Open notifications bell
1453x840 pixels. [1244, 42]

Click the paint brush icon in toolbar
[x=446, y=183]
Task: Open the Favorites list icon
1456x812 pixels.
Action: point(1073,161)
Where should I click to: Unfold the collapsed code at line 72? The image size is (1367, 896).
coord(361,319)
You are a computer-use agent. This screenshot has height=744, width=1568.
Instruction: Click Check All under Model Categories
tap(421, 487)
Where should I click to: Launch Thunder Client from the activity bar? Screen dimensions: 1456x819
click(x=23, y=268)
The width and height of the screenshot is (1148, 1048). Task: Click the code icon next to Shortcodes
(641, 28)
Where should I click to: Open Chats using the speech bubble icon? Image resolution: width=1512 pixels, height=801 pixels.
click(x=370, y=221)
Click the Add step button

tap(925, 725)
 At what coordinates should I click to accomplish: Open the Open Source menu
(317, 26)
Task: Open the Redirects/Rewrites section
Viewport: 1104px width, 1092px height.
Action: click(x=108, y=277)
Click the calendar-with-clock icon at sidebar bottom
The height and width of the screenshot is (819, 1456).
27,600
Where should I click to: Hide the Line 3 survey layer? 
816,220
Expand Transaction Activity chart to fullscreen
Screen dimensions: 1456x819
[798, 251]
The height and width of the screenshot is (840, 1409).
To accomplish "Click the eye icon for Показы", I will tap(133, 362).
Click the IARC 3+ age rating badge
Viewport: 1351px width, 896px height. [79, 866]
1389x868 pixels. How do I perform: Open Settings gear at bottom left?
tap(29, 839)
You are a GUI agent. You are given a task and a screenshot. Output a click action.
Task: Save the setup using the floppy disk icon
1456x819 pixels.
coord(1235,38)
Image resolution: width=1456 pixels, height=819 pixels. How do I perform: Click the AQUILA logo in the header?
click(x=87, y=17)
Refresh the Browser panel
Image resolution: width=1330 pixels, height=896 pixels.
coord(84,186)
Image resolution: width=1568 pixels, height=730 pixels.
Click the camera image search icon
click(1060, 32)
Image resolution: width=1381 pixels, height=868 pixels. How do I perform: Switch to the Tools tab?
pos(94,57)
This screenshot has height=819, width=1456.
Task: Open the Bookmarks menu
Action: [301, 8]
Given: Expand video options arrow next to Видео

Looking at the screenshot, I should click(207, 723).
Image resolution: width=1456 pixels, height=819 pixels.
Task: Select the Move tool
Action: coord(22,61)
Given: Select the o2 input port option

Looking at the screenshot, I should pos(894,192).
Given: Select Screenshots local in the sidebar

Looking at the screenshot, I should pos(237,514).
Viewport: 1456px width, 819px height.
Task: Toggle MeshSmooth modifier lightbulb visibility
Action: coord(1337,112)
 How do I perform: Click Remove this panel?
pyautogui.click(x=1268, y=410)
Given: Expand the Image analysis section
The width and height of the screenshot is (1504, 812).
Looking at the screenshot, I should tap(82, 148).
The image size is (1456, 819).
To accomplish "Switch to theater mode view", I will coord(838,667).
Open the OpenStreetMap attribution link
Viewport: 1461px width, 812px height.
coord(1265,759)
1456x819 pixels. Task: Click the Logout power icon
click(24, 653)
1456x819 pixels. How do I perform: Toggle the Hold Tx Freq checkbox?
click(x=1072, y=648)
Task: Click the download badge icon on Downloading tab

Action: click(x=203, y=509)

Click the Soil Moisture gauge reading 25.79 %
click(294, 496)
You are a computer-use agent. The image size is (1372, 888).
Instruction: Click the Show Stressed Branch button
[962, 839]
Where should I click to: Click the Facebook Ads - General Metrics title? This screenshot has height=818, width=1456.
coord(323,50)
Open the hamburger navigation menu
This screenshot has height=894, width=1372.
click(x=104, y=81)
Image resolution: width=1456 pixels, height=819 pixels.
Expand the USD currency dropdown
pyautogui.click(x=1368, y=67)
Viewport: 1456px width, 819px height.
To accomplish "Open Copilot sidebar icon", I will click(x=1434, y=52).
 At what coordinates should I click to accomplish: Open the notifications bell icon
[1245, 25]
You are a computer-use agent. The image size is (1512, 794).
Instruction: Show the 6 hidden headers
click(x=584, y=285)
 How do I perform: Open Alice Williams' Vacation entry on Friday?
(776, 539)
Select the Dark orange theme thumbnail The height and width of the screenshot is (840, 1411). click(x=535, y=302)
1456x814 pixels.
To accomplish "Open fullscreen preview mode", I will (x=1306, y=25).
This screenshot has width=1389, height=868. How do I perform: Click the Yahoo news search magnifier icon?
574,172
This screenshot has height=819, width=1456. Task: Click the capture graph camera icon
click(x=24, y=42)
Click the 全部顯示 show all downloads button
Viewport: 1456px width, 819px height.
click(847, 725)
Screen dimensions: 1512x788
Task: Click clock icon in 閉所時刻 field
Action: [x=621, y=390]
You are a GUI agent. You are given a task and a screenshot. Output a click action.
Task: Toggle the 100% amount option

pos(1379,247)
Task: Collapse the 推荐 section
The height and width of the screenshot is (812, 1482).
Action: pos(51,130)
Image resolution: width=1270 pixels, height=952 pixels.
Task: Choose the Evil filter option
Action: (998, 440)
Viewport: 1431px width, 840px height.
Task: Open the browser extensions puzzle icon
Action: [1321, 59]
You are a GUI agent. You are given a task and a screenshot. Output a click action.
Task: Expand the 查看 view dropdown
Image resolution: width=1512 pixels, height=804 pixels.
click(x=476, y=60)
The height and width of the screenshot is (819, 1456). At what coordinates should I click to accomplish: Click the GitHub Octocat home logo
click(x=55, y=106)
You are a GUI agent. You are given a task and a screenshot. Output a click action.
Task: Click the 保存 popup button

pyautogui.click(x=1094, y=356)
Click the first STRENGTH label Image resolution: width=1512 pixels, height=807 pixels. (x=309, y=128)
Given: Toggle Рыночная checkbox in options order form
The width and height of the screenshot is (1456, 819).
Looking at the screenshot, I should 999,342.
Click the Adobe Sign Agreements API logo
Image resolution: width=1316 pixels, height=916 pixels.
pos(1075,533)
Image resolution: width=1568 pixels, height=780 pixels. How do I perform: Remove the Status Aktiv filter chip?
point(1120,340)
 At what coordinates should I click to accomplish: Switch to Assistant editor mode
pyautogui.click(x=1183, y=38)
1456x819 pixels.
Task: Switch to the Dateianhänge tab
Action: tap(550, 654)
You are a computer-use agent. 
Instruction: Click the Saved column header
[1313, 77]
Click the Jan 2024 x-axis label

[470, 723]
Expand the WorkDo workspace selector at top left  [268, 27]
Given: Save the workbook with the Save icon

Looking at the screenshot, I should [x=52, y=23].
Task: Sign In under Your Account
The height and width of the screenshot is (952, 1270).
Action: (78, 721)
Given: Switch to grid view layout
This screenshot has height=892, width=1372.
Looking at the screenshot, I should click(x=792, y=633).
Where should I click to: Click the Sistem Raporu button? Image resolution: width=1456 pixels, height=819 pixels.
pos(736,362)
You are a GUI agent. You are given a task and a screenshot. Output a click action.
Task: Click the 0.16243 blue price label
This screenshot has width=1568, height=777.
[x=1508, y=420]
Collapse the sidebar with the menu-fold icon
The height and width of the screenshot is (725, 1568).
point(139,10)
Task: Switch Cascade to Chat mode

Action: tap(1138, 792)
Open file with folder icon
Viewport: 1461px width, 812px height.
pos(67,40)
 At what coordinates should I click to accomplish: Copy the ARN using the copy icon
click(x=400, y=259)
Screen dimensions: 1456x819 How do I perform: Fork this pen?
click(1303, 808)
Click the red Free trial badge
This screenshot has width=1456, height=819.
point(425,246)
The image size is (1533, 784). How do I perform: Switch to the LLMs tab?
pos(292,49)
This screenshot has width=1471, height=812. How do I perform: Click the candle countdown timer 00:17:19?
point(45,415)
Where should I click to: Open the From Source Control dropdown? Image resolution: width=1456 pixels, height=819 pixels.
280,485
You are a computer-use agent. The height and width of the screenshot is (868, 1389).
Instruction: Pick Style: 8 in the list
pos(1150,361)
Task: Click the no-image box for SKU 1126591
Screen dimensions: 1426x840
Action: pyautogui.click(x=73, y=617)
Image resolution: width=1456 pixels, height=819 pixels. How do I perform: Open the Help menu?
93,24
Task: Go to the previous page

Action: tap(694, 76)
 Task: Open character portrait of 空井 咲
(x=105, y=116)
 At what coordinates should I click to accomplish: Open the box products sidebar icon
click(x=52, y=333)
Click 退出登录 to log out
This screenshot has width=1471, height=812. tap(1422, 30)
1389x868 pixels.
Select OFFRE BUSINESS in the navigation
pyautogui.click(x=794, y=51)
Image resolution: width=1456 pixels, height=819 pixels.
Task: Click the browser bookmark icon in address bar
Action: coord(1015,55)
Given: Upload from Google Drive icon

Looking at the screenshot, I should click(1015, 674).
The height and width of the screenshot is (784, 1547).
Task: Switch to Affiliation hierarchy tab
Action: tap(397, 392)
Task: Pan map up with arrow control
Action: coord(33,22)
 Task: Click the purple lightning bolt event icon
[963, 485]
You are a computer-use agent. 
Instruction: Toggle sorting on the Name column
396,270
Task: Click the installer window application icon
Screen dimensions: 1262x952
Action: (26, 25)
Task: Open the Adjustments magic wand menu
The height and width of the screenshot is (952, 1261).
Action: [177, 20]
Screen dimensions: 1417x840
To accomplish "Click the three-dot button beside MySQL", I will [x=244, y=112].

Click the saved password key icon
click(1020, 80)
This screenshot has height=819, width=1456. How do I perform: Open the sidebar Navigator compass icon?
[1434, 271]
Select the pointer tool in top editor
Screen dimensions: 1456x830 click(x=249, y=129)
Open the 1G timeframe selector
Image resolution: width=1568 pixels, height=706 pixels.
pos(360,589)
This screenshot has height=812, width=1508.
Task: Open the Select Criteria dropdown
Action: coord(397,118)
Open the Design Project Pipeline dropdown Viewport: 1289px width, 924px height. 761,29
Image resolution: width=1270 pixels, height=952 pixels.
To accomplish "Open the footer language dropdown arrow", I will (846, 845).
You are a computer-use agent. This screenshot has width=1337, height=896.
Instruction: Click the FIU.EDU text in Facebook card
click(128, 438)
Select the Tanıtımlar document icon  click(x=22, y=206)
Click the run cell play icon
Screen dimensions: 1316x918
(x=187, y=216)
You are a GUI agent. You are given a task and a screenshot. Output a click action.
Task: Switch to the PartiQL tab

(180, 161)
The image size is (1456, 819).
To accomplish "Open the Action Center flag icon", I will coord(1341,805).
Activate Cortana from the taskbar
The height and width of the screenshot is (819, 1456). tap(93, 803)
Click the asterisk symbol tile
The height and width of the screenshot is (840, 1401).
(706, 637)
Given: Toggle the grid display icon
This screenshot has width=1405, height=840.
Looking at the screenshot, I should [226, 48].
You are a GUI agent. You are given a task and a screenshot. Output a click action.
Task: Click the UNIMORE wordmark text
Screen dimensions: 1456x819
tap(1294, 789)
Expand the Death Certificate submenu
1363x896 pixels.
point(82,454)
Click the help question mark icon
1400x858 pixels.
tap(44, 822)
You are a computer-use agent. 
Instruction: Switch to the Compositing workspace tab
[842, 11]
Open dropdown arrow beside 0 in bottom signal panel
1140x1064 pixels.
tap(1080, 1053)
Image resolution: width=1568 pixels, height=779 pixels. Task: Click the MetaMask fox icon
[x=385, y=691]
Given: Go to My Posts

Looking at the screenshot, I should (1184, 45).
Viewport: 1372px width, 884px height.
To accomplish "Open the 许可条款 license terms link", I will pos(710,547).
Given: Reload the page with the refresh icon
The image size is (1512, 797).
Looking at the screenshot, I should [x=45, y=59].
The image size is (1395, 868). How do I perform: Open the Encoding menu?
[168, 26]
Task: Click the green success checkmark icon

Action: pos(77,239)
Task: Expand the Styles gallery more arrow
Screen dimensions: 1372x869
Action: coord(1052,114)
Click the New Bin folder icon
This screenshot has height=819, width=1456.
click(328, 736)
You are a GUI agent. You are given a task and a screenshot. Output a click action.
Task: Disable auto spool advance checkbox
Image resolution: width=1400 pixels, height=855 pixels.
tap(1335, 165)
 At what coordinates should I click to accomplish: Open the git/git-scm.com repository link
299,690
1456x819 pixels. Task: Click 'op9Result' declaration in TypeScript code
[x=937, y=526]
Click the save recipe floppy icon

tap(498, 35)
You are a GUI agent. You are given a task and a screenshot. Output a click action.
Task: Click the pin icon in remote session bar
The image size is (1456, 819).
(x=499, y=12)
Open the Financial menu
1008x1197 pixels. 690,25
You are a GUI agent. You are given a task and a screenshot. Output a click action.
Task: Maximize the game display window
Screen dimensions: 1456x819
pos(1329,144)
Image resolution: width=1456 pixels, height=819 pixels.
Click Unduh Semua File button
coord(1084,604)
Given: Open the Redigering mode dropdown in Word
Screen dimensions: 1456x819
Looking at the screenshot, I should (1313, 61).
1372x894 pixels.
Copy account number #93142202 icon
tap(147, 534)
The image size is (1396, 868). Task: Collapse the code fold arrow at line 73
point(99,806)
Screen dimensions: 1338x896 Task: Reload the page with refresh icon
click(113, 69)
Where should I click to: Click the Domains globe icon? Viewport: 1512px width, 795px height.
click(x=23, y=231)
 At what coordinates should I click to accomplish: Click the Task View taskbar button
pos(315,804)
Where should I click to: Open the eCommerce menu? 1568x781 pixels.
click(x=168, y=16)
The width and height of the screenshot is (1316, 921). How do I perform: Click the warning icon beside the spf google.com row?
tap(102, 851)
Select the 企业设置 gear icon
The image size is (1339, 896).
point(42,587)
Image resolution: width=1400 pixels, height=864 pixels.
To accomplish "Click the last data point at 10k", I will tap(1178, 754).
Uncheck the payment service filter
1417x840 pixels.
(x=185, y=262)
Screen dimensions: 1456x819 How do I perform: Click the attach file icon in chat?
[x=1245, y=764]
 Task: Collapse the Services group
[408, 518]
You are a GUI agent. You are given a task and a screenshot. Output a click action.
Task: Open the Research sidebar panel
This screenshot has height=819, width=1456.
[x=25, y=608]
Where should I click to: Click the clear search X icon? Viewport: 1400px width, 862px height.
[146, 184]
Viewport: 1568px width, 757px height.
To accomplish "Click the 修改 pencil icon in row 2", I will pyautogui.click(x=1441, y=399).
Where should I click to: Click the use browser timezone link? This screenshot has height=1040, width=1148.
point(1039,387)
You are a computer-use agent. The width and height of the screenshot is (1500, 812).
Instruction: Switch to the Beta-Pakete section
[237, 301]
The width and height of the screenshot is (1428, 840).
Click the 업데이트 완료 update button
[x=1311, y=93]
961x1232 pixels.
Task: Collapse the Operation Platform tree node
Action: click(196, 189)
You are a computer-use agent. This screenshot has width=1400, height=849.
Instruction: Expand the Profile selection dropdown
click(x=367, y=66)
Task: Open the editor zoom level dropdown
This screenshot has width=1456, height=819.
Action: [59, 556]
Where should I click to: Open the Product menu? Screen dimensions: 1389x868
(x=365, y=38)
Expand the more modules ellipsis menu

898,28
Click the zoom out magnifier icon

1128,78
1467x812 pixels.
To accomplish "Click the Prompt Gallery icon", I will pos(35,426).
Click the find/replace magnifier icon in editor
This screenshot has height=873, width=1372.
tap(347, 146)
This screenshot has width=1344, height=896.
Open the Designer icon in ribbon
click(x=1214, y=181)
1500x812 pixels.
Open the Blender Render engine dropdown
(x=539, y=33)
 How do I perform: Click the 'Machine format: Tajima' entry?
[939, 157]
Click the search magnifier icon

To do
When you reach the line containing "Task: Open character portrait of 空井 咲" in the data above, start copying exactly, and stop after the line containing "Screen dimensions: 1417x840".

Answer to the exercise
 Task: Open character portrait of 空井 咲
(x=105, y=116)
 At what coordinates should I click to accomplish: Open the box products sidebar icon
click(x=52, y=333)
Click 退出登录 to log out
This screenshot has width=1471, height=812. tap(1422, 30)
1389x868 pixels.
Select OFFRE BUSINESS in the navigation
pyautogui.click(x=794, y=51)
Image resolution: width=1456 pixels, height=819 pixels.
Task: Click the browser bookmark icon in address bar
Action: coord(1015,55)
Given: Upload from Google Drive icon

Looking at the screenshot, I should click(1015, 674).
The height and width of the screenshot is (784, 1547).
Task: Switch to Affiliation hierarchy tab
Action: tap(397, 392)
Task: Pan map up with arrow control
Action: coord(33,22)
 Task: Click the purple lightning bolt event icon
[963, 485]
You are a computer-use agent. 
Instruction: Toggle sorting on the Name column
396,270
Task: Click the installer window application icon
Screen dimensions: 1262x952
Action: (26, 25)
Task: Open the Adjustments magic wand menu
The height and width of the screenshot is (952, 1261).
Action: [177, 20]
Screen dimensions: 1417x840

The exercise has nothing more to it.